- [Trecho do documento]:
========================================================================
7) Incapacidade de ter empatia com os sentimentos, desejos e necessidades dos demais.

8) Intensa inveja dos demais e a convicção de que os demais são igualmente invejosos em relação a ele (ou ela).

9) Propensão a se comportar de maneira pomposa e arrogante.

E agora falemos de Donald Trump.

Trump, durante uma entrevista coletiva.
Trump, durante uma entrevista coletiva.Pablo Martinez Monsivais (AP)

Não há dúvidas de que o atual presidente dos Estados Unidos exibe muitos desses sintomas. Mas isso o inabilita a ocupar um dos cargos de maior responsabilidade do nosso planeta? Um grupo de psiquiatras e psicólogos acredita que sim. Enviaram uma carta ao The New York Times na qual afirmam:

"As palavras e ações do senhor Trump demonstram a incapacidade de tolerar pontos de vista diferentes aos seus, aos quais reage com raiva. Suas palavras e conduta sugerem uma profunda falta de empatia. Os indivíduos com essas características distorcem a realidade para adaptá-la ao seu estado psicológico, desqualificando os fatos e quem os transmitem (jornalistas e cientistas). Em um líder poderoso, esses ataques tendem a aumentar, já que o mito de sua própria grandeza parecerá ter se confirmado. Acreditamos que a grave instabilidade emocional evidenciada pelos discursos e ações do senhor Trump o incapacitam para desempenhar, sem perigo, o cargo de presidente".
========================================================================
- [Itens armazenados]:
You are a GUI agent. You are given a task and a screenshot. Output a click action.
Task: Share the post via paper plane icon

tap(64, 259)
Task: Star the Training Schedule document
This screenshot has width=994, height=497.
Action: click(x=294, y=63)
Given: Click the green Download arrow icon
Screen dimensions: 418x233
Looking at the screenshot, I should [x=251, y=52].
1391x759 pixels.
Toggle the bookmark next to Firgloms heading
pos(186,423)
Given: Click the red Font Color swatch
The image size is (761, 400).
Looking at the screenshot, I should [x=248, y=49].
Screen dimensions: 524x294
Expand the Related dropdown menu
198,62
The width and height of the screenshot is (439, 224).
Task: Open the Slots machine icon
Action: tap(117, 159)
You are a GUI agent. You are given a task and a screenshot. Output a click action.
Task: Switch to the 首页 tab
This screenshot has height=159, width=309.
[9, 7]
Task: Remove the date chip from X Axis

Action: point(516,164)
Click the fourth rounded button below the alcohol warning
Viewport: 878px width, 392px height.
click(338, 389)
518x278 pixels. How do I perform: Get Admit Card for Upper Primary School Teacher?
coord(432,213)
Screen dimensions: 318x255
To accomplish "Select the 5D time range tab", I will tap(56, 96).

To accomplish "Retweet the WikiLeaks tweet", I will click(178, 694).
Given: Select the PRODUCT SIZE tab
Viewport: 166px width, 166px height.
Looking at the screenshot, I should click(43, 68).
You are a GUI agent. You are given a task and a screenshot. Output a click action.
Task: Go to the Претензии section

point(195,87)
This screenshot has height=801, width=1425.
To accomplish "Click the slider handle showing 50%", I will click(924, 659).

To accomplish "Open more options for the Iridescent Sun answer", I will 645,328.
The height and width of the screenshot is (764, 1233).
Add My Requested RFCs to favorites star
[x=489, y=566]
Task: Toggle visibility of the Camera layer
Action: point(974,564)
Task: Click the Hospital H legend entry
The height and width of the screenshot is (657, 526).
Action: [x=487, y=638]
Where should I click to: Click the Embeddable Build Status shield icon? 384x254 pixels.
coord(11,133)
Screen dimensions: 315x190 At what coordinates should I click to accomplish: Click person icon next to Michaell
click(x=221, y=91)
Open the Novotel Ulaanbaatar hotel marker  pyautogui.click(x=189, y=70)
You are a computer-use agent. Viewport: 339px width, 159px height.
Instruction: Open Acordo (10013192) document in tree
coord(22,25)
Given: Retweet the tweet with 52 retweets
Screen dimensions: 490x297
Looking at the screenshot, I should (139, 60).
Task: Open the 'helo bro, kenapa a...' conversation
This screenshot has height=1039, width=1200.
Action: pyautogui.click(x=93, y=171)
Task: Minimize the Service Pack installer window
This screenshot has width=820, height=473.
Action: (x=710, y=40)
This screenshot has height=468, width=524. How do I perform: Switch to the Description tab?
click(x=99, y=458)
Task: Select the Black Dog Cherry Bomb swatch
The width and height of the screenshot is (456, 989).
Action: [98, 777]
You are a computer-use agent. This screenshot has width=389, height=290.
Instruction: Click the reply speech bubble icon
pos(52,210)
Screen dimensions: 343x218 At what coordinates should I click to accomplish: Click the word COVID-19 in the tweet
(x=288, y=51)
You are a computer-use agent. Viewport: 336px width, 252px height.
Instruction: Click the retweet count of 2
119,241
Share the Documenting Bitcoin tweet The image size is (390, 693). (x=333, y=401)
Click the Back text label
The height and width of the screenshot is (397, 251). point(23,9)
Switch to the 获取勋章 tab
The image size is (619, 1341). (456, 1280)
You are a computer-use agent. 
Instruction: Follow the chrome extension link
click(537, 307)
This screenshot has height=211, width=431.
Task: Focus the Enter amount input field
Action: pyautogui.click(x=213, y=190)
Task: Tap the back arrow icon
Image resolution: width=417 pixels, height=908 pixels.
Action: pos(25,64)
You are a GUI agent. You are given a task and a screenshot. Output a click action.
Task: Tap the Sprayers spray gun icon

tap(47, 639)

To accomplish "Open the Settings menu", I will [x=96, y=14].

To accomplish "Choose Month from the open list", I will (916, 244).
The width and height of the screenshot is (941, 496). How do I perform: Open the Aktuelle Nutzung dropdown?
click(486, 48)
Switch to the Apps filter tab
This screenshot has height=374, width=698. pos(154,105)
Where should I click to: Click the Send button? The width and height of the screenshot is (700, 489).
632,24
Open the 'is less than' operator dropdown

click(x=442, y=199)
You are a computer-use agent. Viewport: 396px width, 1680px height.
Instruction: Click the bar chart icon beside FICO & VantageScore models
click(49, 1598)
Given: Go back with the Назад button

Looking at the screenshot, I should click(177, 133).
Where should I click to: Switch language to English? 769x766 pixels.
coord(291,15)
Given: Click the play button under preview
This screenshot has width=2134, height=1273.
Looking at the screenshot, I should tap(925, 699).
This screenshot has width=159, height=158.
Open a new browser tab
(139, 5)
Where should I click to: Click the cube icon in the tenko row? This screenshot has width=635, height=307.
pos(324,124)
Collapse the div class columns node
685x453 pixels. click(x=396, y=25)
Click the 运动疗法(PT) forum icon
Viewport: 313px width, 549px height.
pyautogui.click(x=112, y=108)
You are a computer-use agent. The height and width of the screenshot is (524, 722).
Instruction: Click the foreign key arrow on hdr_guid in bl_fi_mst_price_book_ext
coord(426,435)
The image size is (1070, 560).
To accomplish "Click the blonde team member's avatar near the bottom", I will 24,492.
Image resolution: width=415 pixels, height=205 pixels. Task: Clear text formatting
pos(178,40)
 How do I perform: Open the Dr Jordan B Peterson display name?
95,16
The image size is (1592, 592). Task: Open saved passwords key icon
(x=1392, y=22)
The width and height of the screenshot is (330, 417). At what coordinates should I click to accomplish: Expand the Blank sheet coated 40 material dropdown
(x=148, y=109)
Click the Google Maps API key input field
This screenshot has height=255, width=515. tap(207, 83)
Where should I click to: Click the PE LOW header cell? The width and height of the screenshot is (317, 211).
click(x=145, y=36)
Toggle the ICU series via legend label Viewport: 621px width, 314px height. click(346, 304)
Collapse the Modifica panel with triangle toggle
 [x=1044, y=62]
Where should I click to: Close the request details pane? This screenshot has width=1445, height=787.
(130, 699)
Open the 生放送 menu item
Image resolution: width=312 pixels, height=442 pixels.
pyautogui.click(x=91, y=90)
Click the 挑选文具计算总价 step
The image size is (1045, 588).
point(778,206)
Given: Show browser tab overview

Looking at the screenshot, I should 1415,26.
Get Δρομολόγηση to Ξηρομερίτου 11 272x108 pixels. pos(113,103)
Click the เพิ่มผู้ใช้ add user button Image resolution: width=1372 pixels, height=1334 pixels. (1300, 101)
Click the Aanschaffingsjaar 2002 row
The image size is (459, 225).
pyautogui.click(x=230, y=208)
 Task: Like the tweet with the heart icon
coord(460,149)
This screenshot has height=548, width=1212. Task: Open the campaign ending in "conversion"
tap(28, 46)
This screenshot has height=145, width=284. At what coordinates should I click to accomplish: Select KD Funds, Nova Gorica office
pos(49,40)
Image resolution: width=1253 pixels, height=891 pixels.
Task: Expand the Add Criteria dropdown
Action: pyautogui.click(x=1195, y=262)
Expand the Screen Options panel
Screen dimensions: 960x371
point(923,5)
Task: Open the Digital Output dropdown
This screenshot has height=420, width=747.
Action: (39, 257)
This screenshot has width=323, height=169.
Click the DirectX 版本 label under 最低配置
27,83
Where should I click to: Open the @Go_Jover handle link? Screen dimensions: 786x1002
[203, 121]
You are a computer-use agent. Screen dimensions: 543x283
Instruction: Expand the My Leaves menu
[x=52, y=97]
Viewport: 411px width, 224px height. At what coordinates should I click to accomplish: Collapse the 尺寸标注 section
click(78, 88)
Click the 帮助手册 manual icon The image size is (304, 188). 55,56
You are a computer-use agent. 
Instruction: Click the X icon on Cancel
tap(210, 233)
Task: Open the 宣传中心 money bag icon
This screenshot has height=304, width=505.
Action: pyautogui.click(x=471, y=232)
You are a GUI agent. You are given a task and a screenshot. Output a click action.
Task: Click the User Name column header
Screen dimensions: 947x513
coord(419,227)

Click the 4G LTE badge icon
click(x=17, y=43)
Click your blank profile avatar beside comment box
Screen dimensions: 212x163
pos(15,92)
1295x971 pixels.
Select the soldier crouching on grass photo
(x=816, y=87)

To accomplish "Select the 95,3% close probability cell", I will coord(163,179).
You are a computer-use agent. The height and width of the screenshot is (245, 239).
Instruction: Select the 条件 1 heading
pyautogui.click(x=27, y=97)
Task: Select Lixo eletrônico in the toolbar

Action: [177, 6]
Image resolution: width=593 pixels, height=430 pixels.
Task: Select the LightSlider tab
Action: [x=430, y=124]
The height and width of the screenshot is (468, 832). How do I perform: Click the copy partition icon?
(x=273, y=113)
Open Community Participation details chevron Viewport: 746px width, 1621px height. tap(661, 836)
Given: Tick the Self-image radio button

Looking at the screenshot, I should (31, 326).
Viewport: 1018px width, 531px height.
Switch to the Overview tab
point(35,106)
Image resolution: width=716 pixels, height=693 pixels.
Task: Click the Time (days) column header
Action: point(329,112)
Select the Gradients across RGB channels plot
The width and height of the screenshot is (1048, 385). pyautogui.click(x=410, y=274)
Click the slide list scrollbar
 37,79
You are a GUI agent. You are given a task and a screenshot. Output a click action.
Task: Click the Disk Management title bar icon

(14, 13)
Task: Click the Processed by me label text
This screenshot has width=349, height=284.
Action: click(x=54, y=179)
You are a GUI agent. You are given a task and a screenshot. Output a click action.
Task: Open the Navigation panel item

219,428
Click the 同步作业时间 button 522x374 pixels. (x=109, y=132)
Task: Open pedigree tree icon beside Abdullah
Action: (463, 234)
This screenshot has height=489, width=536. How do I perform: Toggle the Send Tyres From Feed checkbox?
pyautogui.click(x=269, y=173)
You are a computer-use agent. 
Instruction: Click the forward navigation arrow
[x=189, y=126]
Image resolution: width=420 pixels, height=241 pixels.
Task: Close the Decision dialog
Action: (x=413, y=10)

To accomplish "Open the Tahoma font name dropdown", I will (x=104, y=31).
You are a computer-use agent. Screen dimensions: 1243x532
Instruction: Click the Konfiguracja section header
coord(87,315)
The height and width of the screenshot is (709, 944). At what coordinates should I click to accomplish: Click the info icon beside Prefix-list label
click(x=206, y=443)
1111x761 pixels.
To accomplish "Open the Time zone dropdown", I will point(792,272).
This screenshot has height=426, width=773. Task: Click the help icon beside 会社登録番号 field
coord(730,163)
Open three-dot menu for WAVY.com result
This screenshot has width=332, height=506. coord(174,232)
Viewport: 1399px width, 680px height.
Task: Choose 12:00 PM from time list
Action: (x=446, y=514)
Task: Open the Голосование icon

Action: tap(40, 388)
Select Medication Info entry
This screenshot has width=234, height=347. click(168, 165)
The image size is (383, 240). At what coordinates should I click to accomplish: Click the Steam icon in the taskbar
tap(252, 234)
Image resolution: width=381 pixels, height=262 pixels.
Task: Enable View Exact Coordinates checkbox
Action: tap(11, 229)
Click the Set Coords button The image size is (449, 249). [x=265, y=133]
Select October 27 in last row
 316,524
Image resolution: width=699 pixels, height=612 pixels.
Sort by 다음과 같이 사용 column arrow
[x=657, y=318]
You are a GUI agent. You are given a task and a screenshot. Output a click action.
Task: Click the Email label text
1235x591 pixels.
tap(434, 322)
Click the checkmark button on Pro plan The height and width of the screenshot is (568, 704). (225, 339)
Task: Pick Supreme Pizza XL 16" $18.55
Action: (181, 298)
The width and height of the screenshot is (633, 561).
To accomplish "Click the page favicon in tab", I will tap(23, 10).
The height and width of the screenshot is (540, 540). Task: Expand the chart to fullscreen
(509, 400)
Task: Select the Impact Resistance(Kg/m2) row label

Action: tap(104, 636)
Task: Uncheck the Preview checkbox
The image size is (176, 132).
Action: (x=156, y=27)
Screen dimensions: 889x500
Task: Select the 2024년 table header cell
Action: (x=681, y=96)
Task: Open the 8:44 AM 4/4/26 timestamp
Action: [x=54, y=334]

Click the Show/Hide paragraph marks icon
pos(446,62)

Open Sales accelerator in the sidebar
========================================================================
- [Exercícios propostos]:
1) Cite o trecho sobre Donald Trump de "7) Incapacidade de" até "ele (ou ela).", inclusive.
2) No trecho sobre Donald Trump, a quem o grupo de psiquiatras e psicólogos enviou uma carta?
3) Liste todos os itens numerados que aparecem no trecho sobre Donald Trump.
Não é preciso consultar as linhas.

- [Respostas dadas]:
1)
7) Incapacidade de ter empatia com os sentimentos, desejos e necessidades dos demais.

8) Intensa inveja dos demais e a convicção de que os demais são igualmente invejosos em relação a ele (ou ela).

2) Ao The New York Times.

3)
7) Incapacidade de ter empatia com os sentimentos, desejos e necessidades dos demais.
8) Intensa inveja dos demais e a convicção de que os demais são igualmente invejosos em relação a ele (ou ela).
9) Propensão a se comportar de maneira pomposa e arrogante.